» WHAT IS REQUIRED: Exactly the lines from the one with "The width and height of the screenshot is (296, 156)." to the end of the data below should be set down, and no others.

[MATERIAL PROVIDED Boundary: Start]

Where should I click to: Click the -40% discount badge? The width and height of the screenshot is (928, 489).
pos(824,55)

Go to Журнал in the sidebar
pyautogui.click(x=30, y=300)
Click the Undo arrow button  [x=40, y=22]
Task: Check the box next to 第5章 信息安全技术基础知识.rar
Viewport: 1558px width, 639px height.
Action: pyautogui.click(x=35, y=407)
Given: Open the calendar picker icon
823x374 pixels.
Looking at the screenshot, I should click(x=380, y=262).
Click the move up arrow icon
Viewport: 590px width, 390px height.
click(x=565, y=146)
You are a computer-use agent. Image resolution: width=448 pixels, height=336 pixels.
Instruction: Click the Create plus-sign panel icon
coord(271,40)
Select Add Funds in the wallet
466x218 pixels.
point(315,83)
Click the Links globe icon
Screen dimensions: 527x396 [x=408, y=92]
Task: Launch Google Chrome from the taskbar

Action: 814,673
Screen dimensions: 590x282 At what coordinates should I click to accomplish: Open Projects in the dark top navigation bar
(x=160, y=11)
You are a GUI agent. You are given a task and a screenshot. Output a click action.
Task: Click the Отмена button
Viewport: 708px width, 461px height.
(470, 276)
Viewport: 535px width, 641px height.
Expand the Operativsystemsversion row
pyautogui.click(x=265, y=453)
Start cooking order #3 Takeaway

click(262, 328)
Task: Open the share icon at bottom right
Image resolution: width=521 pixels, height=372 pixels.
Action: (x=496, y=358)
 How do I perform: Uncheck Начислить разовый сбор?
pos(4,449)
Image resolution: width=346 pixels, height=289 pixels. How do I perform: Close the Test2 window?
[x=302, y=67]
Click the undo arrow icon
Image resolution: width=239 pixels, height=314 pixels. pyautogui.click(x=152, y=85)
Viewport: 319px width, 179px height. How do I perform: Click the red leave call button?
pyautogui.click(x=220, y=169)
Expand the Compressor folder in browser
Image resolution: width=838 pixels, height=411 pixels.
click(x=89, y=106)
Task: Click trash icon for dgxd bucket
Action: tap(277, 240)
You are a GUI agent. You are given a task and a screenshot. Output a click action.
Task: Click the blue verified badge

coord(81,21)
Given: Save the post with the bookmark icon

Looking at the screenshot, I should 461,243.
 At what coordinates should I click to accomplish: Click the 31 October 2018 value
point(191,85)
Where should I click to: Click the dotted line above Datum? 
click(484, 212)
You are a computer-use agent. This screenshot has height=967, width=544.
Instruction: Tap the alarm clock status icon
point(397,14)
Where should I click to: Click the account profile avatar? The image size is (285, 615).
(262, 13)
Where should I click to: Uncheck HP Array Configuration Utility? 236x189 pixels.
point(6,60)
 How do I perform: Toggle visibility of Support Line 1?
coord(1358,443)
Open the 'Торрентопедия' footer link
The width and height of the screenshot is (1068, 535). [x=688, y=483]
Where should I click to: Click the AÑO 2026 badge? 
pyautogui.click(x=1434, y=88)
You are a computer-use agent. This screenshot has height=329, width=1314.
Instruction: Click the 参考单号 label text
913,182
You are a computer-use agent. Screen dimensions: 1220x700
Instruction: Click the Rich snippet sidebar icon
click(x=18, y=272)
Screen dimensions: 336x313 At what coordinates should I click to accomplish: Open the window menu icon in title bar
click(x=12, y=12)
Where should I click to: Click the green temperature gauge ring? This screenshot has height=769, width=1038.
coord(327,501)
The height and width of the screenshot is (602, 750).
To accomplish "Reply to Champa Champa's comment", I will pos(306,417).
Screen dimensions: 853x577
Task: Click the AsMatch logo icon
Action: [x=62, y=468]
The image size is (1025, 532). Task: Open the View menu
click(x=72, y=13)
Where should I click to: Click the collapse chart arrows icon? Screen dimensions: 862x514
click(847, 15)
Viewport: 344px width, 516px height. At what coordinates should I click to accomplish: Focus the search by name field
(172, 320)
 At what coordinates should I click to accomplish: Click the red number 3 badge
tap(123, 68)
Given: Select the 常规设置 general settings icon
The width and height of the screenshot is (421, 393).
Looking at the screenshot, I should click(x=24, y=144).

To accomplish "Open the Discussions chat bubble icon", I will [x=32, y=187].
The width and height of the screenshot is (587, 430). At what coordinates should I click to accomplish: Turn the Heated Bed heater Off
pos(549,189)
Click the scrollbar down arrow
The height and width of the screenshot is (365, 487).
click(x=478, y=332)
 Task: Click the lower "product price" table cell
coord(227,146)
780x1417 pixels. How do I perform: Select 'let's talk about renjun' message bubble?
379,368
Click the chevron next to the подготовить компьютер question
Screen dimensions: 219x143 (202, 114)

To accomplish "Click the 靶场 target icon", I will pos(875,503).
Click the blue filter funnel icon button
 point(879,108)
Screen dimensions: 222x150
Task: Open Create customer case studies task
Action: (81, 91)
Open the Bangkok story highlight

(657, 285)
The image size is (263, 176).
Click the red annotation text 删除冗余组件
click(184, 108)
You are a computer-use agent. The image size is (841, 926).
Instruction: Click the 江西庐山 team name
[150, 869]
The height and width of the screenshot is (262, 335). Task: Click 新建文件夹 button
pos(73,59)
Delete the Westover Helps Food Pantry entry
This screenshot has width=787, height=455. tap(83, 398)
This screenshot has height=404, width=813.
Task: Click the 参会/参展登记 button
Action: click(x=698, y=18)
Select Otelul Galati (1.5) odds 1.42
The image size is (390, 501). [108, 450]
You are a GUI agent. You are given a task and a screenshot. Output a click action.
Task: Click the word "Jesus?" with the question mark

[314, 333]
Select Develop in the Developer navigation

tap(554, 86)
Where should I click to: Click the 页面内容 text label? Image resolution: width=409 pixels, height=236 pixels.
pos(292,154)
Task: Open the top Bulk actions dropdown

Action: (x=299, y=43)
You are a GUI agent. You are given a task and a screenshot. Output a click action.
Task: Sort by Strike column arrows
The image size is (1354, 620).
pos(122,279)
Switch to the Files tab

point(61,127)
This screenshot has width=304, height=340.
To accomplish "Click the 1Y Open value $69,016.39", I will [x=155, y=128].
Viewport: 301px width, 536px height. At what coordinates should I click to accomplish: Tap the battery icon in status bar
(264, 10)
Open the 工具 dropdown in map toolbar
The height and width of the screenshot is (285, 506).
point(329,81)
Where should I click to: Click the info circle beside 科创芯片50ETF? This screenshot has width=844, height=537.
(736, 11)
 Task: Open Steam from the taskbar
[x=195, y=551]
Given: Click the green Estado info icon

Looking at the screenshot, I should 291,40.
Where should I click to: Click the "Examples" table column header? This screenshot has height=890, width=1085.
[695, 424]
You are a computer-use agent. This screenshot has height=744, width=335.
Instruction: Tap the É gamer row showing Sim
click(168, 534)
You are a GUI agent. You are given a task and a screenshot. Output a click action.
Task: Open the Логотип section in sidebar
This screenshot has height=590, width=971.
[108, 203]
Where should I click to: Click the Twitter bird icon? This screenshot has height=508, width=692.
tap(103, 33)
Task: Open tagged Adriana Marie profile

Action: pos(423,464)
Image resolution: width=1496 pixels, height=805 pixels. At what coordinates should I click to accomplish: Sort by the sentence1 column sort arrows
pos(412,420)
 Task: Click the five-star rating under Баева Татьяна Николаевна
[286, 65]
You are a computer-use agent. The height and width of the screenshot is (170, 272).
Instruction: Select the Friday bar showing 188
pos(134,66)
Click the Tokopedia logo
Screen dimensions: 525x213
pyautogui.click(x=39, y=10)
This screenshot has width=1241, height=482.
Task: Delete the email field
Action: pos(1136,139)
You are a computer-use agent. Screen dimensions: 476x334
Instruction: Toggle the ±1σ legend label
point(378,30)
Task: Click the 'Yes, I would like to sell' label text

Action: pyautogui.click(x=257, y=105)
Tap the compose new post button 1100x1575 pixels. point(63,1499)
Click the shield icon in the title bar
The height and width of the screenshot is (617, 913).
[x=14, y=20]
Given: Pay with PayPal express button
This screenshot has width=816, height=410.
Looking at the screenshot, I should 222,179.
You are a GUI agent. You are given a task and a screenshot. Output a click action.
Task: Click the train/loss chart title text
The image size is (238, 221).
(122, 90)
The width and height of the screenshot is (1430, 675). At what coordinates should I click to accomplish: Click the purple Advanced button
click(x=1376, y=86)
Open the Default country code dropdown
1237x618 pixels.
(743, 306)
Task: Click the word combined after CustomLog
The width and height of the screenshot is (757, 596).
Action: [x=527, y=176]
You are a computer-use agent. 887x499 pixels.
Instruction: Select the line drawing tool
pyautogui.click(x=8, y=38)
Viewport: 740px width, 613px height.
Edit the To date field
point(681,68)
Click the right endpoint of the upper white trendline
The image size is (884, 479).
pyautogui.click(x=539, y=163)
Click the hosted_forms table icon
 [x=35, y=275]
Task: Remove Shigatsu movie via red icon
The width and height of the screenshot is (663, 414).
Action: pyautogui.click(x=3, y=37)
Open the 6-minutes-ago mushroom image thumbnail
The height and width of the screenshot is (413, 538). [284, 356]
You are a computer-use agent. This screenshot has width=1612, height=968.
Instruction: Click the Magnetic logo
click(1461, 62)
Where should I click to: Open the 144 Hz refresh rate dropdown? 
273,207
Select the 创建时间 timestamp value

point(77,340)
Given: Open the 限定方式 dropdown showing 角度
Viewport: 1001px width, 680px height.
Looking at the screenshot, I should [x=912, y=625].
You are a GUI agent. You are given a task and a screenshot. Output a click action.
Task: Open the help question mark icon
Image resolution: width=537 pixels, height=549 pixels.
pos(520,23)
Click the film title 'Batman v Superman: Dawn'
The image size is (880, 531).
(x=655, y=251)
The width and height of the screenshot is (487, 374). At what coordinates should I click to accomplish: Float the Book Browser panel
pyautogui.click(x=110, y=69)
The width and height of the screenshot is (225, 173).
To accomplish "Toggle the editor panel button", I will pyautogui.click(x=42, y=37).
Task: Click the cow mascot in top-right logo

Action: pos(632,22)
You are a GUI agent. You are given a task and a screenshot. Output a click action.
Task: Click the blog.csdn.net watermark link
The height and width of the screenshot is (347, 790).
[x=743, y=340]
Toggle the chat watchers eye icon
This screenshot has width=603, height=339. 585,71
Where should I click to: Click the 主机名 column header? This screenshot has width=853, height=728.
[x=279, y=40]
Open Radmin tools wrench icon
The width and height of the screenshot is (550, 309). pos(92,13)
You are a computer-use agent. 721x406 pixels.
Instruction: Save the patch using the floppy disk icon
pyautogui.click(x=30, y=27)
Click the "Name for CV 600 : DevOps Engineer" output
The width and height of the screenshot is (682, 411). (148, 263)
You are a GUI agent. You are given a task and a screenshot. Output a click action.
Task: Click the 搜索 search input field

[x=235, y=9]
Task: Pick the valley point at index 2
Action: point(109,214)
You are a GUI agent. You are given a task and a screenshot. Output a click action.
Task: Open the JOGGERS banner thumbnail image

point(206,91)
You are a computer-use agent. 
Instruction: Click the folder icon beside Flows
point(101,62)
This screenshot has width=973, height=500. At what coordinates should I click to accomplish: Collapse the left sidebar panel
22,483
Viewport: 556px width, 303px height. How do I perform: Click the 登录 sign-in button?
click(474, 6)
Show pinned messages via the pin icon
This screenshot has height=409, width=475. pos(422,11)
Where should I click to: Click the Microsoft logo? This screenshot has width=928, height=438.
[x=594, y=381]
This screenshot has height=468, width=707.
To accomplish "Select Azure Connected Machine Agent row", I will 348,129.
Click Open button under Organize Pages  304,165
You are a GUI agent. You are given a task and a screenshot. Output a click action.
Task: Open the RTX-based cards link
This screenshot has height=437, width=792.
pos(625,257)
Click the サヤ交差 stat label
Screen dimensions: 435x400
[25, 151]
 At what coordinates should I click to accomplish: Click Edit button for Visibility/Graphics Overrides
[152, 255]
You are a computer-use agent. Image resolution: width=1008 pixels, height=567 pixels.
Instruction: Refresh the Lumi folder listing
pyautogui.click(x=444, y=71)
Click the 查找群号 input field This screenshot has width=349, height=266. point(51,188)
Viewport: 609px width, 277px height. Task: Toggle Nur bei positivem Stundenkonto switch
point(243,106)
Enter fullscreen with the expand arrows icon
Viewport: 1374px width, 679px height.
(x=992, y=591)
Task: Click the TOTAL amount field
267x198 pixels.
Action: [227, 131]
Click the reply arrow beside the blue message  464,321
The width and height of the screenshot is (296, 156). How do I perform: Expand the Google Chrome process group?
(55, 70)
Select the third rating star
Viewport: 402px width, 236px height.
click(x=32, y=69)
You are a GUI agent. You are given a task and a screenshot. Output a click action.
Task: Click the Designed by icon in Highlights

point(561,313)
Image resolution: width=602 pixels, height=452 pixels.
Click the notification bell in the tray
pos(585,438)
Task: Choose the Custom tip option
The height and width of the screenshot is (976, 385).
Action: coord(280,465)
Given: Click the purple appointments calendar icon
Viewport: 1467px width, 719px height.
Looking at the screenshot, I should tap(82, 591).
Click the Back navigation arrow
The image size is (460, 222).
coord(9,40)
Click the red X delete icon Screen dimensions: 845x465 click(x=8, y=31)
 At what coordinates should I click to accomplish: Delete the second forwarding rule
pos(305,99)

[MATERIAL PROVIDED Boundary: End]

» SOLUTION:
The width and height of the screenshot is (296, 156). How do I perform: Expand the Google Chrome process group?
(55, 70)
Select the third rating star
Viewport: 402px width, 236px height.
click(x=32, y=69)
You are a GUI agent. You are given a task and a screenshot. Output a click action.
Task: Click the Designed by icon in Highlights

point(561,313)
Image resolution: width=602 pixels, height=452 pixels.
Click the notification bell in the tray
pos(585,438)
Task: Choose the Custom tip option
The height and width of the screenshot is (976, 385).
Action: coord(280,465)
Given: Click the purple appointments calendar icon
Viewport: 1467px width, 719px height.
Looking at the screenshot, I should tap(82, 591).
Click the Back navigation arrow
The image size is (460, 222).
coord(9,40)
Click the red X delete icon Screen dimensions: 845x465 click(x=8, y=31)
 At what coordinates should I click to accomplish: Delete the second forwarding rule
pos(305,99)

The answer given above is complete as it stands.